Alan Pardew ha lasciato la sua posizione di allenatore del CSKA Sofia a seguito di episodi di comportamento razzista da parte di una frangia dei tifosi del club. Le dimissioni arrivano dopo che la UEFA ha imposto una multa di 50.000€ al CSKA Sofia a causa di saluti nazisti e violenze commesse dai tifosi durante una partita di qualificazione per l'Europa League contro il Derry City in Irlanda del Nord.
Al club è stato inoltre vietato vendere biglietti ai propri tifosi per il prossimo turno della competizione, un confronto contro il Qarabağ in Azerbaijan, a causa del "lancio di oggetti, atti di vandalismo e disturbo dell'ordine pubblico". La partita contro il Derry City è stata ritardata di oltre quindici minuti a causa dei disordini.
La partenza di Pardew segna una fine rapida alla sua esperienza con il club bulgaro, iniziata all'inizio di quest'anno. In precedenza, aveva allenato in Premier League con West Ham United, Newcastle United e Crystal Palace, oltre a una parentesi in Grecia con l'Aris Thessaloniki. Il suo arrivo al CSKA Sofia era visto come un tentativo di portare stabilità ed esperienza al club.
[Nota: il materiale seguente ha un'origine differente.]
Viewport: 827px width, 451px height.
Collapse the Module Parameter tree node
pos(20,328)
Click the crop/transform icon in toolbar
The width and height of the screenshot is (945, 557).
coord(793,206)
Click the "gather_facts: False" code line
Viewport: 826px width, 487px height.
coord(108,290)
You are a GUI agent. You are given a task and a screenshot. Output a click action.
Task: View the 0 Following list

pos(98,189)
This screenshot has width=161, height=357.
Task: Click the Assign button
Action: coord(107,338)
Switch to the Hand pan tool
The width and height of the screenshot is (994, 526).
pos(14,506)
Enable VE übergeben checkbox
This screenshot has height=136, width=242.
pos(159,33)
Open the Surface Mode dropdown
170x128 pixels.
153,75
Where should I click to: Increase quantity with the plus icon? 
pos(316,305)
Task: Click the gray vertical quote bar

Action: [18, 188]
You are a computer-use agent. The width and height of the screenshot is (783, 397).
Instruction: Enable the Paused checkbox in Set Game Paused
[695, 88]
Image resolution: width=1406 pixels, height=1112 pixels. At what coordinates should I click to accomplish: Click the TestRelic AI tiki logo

Gli incidenti che coinvolgono i tifosi del CSKA Sofia sono l'ultimo di una serie di problemi legati al comportamento dei tifosi nel calcio europeo, spingendo a rinnovate richieste di sanzioni più severe. Il divieto imposto al club di vendere biglietti per la partita in trasferta contro il Qarabağ è inteso per affrontare il problema immediato, ma le questioni di fondo relative al razzismo e alla violenza richiedono una soluzione più completa. Questo episodio solleverà probabilmente ulteriori interrogativi sulla capacità del club di controllare i propri tifosi e di garantire un ambiente sicuro durante le partite.
Il CSKA Sofia è ora alla ricerca di un nuovo allenatore mentre continua la sua campagna in Europa League e cerca di competere nella massima serie bulgara. Il club dovrà agire rapidamente per nominare un sostituto adeguato e ripristinare la stabilità sia dentro che fuori dal campo.